[Python] Trouble Downloading PDFs with Selenium

Scrim · November 12, 2017, 11:25pm

Objective

Scrape course evaluation PDFs from my university’s website.

Technologies

Python 2.7
Selenium Webdriver

Problem

This code allows me to download 101 PDFs with the name download.pdf, download(1).pdf, download(2).pdf, etc. It works up until download(100).pdf, and then the Chrome driver pops up a save as dialog and slowly starts to crash the program.

Attempted Solutions

I’ve tried renaming the download.pdf file that gets downloaded and moving it, but for some reason the next download ends up being named download(1).pdf, even though download.pdf should be an available name.
I’ve tried moving all files from the download directory to a permanent directory, but all that does is move the problem to another directory.

Code

gist.github.com

https://gist.github.com/zachbellay/d0449c67edd1db7dff61eeb47b7c8d76

download_pdf_from_id_list.py

from selenium import webdriver
from time import sleep
import yaml
import os
import shutil
import textract
import re
from selenium.common.exceptions import NoSuchElementException
from time import sleep

This file has been truncated. show original

#EDIT: Solution

Thanks to usandfriends and @oaktree for helping me figure out that I needed to use cookies. I rewrote the script and use urllib instead of selenium. Thanks guys!

gist.github.com

https://gist.github.com/zachbellay/46bf13c354f2e6acae873637be70e868

download_pdfs.py

import urllib2

with open('valid_ids.txt') as f:
	mylist = f.read().splitlines()
	for i in mylist:
		url = 'https://evaluations.scu.edu/?vclass=' + str(i) + '&vtrm=3820'
		opener = urllib2.build_opener()
		opener.addheaders.append(('Cookie', 'SimpleSAMLAuthToken=EXAMPLE; PHPSESSID=EXAMPLE'))
		response = opener.open(url)
		filename = str(i) + '.pdf'

This file has been truncated. show original

Thank You!

Thank you for taking the time to read this. I’m new to 0x00sec and have really loved it so far. This is a great community and plan to stay. Thanks in advance for your help.

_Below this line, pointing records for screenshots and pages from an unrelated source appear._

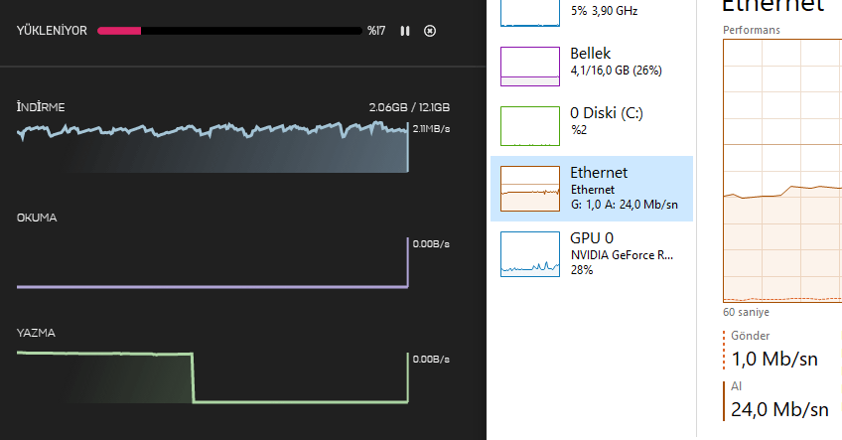Click the 2.06GB / 12.1GB downloaded size text
This screenshot has height=440, width=842.
pyautogui.click(x=409, y=107)
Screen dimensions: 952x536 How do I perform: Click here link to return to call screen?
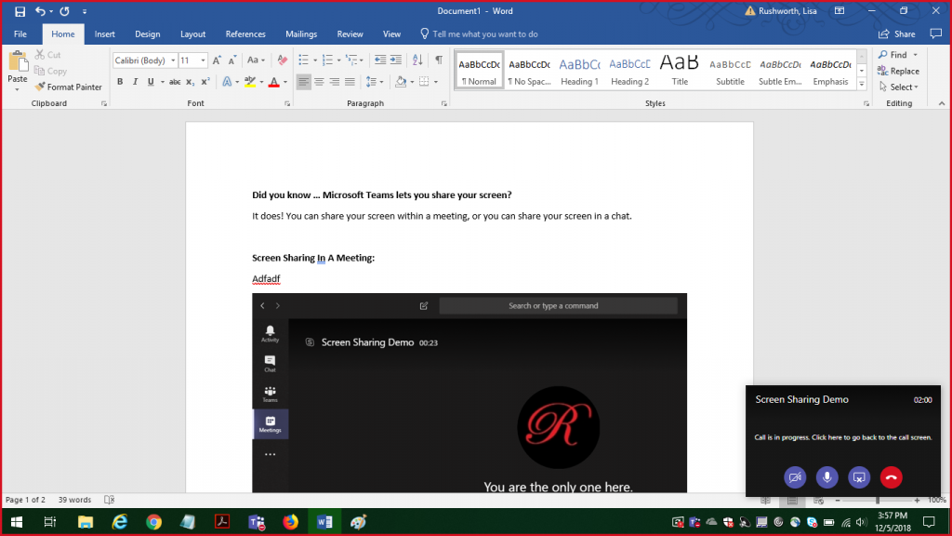click(x=826, y=437)
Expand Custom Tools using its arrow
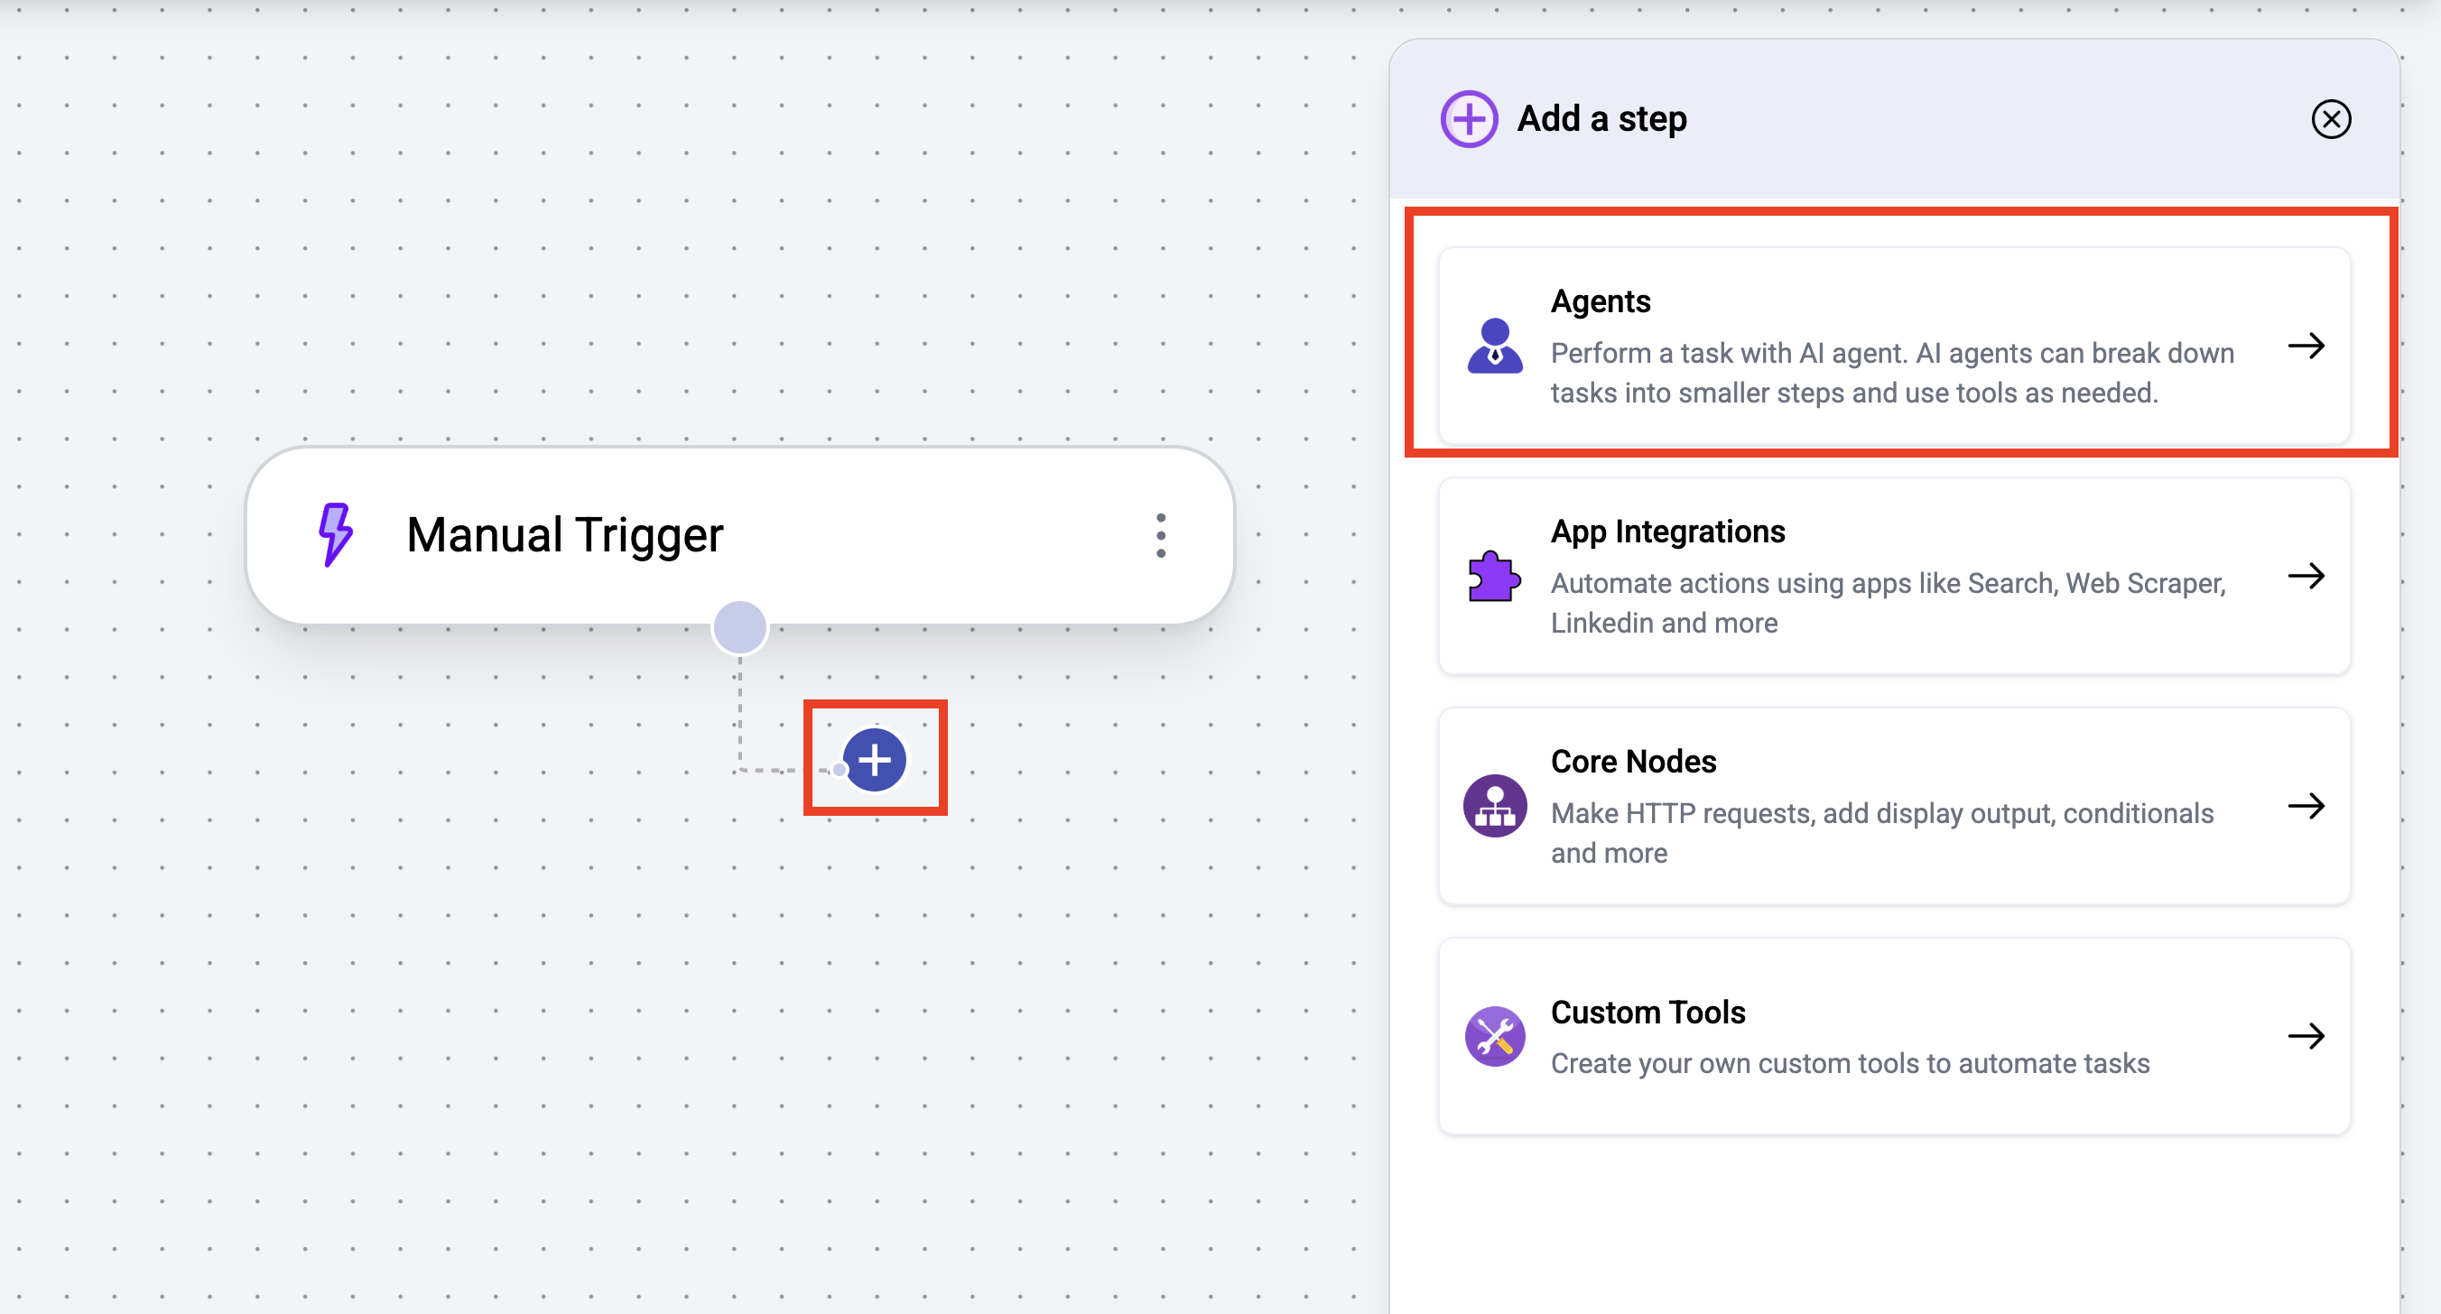The width and height of the screenshot is (2441, 1314). click(2305, 1035)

oaktree · November 12, 2017, 11:57pm

Ya can’t just GET the pdf and write to disk?

Scrim · November 13, 2017, 12:00am

I probably could, but you can’t access the url until you’ve entered your student credentials. The reason why I was using Selenium instead of urllib was so that I could enter my username and password.

oaktree · November 13, 2017, 12:01am

Well once you’ve authed you have the cookie and can do whatever.

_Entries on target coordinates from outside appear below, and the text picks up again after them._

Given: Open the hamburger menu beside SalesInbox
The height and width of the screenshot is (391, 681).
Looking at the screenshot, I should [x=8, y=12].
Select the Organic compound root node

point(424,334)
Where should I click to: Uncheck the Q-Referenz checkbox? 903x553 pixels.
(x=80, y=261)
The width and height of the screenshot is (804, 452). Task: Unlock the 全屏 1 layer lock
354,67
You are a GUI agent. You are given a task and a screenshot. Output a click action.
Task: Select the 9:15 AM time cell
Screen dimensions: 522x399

Scrim · November 13, 2017, 12:04am

How would I go about getting that cookie? Could I run wireshark while authing and get the cookie that way?

oaktree · November 13, 2017, 12:05am

Selenium doesn’t let you manipulate your cookies?

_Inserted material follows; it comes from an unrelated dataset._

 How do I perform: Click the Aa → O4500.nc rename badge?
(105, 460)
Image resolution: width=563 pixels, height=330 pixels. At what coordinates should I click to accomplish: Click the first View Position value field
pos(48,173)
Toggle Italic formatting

Disclaimer: Idk anything about selenium. I just know cookies exist.

Sirius · November 13, 2017, 6:35pm

There’s a ton of ways, i think the easiest is opening up the dev console in your browser of choice and then just use copy and paste, but you could also use an intercept proxy to catch things on the fly (My Preferred Method). Additionally there exist browser plugins you can use to manage cookies way more easily than by default dev console shit.